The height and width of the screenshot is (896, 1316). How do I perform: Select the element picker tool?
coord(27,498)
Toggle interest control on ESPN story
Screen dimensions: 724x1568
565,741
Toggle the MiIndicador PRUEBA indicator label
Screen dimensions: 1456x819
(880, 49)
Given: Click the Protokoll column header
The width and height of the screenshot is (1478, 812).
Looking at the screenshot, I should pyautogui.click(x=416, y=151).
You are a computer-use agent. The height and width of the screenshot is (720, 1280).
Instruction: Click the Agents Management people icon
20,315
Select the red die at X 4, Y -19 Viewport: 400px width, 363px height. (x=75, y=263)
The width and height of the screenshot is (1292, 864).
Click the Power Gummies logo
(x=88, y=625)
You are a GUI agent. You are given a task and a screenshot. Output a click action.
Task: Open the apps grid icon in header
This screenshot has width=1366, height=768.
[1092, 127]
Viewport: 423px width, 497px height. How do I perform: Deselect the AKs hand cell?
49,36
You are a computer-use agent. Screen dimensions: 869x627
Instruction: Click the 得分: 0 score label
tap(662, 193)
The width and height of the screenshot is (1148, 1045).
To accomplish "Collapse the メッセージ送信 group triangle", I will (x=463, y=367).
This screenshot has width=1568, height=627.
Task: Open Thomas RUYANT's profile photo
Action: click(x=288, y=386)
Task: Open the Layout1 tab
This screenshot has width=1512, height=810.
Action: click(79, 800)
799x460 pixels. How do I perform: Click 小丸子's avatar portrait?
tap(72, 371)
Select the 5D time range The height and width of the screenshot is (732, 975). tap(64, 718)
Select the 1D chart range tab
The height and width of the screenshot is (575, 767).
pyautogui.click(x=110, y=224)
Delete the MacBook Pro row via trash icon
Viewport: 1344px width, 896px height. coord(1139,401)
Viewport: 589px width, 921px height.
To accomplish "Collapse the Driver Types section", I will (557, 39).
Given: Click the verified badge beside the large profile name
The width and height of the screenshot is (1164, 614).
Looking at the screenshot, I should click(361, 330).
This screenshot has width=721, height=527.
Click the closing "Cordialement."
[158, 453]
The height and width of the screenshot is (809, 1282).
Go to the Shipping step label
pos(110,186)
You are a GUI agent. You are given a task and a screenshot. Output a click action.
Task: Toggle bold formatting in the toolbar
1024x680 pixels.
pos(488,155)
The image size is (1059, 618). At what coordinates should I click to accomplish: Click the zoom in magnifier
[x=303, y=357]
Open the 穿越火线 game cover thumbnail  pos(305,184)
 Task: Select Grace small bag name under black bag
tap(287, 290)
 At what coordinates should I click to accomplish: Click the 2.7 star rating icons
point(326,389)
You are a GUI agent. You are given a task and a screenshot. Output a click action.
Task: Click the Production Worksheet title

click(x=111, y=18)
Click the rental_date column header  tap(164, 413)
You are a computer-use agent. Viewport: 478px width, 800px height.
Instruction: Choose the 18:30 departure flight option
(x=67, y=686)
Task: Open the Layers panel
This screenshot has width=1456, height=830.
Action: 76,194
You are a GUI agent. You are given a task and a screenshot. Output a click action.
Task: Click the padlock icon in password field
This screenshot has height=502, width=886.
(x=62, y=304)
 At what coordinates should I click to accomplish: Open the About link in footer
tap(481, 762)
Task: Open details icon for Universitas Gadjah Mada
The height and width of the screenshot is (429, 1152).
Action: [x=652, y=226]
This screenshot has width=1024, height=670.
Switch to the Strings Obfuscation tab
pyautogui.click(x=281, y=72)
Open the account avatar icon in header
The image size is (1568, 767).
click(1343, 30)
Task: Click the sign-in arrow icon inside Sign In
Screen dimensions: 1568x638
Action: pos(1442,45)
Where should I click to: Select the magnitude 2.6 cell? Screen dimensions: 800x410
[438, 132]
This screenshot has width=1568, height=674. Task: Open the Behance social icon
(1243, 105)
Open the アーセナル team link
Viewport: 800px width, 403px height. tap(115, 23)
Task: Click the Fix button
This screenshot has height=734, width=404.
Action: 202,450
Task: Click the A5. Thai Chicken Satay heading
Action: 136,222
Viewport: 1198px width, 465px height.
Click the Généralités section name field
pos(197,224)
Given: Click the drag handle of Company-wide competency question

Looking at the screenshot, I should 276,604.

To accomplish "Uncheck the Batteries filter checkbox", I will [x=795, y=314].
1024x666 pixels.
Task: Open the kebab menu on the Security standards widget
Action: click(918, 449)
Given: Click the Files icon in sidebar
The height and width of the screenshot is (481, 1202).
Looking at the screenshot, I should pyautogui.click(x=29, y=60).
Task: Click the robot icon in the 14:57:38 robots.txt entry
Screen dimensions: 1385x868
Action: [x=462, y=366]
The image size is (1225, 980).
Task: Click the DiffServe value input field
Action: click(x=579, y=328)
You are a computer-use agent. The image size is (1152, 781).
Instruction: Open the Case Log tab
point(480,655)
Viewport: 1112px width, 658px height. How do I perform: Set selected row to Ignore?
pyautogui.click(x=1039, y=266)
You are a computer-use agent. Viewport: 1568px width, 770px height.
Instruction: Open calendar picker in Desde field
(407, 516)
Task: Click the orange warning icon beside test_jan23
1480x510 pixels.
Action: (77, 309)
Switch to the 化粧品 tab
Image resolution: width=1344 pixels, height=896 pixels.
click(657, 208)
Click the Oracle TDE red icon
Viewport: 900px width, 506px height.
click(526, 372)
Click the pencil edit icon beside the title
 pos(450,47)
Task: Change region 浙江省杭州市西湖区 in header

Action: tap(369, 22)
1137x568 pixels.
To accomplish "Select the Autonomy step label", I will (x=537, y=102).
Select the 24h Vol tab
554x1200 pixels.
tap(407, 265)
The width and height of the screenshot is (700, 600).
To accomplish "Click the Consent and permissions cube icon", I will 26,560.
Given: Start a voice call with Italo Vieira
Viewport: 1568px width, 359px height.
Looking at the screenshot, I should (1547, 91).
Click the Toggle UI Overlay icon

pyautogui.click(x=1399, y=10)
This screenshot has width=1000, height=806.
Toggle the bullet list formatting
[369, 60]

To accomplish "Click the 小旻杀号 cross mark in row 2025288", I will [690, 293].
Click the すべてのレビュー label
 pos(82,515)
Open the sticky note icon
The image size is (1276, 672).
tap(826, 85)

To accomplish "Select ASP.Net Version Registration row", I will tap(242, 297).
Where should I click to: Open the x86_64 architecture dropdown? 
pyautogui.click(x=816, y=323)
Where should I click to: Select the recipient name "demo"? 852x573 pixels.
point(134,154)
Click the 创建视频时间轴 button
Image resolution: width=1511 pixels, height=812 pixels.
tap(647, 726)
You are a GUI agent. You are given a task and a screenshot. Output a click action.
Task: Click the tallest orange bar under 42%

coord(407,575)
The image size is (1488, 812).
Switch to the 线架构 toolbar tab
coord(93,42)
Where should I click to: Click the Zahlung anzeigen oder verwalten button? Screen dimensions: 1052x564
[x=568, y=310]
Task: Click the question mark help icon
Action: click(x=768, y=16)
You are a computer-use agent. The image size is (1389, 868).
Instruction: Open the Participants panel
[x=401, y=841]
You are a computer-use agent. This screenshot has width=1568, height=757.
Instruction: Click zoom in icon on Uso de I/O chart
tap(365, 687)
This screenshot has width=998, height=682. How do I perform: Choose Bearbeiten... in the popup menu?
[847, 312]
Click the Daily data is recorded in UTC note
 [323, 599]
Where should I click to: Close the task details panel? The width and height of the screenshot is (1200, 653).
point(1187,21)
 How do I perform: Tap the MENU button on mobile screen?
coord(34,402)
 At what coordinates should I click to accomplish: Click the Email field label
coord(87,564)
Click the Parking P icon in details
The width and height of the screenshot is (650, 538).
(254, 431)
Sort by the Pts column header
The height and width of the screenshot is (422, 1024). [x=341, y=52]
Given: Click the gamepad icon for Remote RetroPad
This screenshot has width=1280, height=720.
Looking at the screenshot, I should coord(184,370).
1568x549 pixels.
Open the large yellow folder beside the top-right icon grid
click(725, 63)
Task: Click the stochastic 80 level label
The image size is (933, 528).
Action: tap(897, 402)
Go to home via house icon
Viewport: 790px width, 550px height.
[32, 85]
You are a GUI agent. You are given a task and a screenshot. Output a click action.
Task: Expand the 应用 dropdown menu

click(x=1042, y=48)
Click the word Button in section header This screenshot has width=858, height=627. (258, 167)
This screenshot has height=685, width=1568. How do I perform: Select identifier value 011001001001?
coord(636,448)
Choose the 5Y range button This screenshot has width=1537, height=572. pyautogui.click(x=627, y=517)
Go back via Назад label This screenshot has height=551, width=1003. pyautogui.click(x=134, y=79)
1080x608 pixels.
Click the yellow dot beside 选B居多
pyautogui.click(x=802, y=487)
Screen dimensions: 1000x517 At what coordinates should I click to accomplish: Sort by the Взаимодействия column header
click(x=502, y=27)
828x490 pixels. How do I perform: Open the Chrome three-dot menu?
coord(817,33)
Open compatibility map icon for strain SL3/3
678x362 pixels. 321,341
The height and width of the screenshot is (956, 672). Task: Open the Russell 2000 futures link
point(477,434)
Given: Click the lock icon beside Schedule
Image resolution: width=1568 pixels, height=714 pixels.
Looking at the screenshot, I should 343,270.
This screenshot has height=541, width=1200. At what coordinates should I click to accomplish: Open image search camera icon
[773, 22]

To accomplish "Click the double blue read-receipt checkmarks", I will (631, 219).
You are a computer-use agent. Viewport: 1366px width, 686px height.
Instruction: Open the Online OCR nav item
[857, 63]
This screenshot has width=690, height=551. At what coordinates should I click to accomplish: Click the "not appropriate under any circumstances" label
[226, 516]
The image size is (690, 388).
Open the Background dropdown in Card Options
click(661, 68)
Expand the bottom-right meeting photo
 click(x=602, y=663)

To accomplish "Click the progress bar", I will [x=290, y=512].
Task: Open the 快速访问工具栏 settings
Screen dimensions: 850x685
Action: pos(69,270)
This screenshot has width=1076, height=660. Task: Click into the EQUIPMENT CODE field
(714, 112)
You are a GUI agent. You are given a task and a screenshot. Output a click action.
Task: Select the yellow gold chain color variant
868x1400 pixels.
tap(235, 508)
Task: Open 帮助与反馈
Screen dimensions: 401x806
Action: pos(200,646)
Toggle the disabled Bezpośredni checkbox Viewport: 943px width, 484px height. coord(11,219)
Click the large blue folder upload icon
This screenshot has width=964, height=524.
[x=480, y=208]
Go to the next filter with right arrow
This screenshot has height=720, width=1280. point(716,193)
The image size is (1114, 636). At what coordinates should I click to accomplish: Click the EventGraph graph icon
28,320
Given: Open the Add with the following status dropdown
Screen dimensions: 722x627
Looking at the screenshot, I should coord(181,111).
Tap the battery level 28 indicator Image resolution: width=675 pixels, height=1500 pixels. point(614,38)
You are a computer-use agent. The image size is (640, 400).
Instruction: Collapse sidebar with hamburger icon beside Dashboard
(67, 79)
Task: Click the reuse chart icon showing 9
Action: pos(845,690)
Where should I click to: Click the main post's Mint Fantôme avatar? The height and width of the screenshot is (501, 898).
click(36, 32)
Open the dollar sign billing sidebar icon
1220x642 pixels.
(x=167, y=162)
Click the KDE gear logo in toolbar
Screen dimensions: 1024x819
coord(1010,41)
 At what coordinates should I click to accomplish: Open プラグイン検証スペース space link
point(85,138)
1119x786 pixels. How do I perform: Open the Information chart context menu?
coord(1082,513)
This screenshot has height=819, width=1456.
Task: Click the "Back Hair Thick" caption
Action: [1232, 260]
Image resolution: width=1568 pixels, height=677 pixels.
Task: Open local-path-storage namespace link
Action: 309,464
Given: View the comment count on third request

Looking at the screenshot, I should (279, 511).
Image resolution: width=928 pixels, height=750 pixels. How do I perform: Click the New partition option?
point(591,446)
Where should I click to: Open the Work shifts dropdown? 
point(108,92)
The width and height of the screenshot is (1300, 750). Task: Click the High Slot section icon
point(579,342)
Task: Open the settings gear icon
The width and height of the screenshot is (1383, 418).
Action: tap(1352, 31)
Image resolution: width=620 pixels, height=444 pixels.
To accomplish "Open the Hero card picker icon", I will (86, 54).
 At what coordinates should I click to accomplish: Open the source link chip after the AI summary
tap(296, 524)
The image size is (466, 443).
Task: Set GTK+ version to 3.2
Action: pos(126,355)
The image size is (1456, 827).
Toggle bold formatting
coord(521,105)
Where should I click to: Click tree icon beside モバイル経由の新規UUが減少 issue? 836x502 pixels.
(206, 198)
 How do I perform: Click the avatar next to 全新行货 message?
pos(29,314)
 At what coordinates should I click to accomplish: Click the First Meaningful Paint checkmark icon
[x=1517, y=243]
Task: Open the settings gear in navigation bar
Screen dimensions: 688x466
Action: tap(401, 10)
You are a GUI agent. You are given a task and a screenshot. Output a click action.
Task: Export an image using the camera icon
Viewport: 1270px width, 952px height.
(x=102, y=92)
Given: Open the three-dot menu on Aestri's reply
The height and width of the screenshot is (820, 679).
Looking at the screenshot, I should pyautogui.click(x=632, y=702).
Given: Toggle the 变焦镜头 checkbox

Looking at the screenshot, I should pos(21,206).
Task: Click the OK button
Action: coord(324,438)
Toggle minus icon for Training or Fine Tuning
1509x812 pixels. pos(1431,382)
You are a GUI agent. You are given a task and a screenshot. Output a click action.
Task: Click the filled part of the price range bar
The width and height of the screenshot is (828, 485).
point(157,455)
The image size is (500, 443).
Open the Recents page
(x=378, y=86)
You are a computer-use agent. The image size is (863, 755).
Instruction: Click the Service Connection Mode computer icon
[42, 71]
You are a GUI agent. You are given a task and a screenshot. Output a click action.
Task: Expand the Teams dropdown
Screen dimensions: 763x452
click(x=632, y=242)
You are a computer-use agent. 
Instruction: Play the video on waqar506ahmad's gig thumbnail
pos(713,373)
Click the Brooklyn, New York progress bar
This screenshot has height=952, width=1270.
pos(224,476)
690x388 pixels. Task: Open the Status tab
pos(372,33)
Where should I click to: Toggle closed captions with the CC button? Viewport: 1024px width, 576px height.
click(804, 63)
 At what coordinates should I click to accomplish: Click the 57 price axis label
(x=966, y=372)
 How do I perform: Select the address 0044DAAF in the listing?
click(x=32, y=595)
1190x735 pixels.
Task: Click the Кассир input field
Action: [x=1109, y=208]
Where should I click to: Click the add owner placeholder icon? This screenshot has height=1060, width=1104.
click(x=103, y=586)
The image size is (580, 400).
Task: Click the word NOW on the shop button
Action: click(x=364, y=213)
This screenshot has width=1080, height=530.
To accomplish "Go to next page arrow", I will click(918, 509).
=-=-=-=-=
Find every line in the records above that contains the word "sign", and copy each one.

Task: Click the sign-in arrow icon inside Sign In
Open the dollar sign billing sidebar icon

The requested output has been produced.